In the records below, the lines from the one containing "The width and height of the screenshot is (1582, 481)." through the last are to be reproduced exactly and alone.

### [Stored records]
---*---
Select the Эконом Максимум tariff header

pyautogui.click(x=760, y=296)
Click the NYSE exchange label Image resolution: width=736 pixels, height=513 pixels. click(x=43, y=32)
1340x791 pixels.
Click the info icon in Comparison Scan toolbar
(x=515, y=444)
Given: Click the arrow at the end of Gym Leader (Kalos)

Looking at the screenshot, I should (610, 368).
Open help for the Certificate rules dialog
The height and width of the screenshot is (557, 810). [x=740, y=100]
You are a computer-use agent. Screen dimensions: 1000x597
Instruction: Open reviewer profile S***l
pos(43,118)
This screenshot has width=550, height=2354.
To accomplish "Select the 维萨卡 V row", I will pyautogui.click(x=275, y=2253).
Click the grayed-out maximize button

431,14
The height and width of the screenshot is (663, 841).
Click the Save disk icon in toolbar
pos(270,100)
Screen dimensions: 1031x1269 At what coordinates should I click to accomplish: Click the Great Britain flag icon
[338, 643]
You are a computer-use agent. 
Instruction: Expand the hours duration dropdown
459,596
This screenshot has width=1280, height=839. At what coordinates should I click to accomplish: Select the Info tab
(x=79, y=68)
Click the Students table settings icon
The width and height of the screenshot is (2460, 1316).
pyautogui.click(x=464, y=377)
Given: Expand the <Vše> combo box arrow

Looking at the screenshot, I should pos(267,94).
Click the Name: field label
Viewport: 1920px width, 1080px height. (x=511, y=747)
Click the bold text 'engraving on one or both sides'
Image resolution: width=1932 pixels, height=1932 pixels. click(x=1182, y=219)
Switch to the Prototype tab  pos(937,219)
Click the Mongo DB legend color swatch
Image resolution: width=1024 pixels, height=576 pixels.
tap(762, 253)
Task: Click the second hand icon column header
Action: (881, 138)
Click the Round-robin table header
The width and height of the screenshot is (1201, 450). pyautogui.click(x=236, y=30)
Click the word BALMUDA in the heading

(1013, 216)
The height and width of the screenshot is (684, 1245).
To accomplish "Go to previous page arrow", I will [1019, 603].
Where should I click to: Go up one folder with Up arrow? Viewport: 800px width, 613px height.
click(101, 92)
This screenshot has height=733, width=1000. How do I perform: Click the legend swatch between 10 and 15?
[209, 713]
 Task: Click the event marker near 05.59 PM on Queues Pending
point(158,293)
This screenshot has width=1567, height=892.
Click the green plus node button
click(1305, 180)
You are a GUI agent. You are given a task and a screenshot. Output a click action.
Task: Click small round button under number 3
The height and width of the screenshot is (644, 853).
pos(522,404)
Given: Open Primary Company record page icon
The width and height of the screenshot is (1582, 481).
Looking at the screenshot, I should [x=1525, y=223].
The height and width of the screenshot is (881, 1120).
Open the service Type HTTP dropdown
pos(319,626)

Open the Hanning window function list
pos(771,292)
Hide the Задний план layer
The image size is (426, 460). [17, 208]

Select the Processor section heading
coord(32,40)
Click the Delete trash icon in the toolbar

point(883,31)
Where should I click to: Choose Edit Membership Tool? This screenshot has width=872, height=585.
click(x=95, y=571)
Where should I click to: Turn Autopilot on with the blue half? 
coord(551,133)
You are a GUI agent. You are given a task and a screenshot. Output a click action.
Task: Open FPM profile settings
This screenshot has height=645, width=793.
---*---
### [RESPONSE]
The width and height of the screenshot is (1582, 481).
Looking at the screenshot, I should [x=1525, y=223].
The height and width of the screenshot is (881, 1120).
Open the service Type HTTP dropdown
pos(319,626)

Open the Hanning window function list
pos(771,292)
Hide the Задний план layer
The image size is (426, 460). [17, 208]

Select the Processor section heading
coord(32,40)
Click the Delete trash icon in the toolbar

point(883,31)
Where should I click to: Choose Edit Membership Tool? This screenshot has width=872, height=585.
click(x=95, y=571)
Where should I click to: Turn Autopilot on with the blue half? 
coord(551,133)
You are a GUI agent. You are given a task and a screenshot. Output a click action.
Task: Open FPM profile settings
This screenshot has height=645, width=793.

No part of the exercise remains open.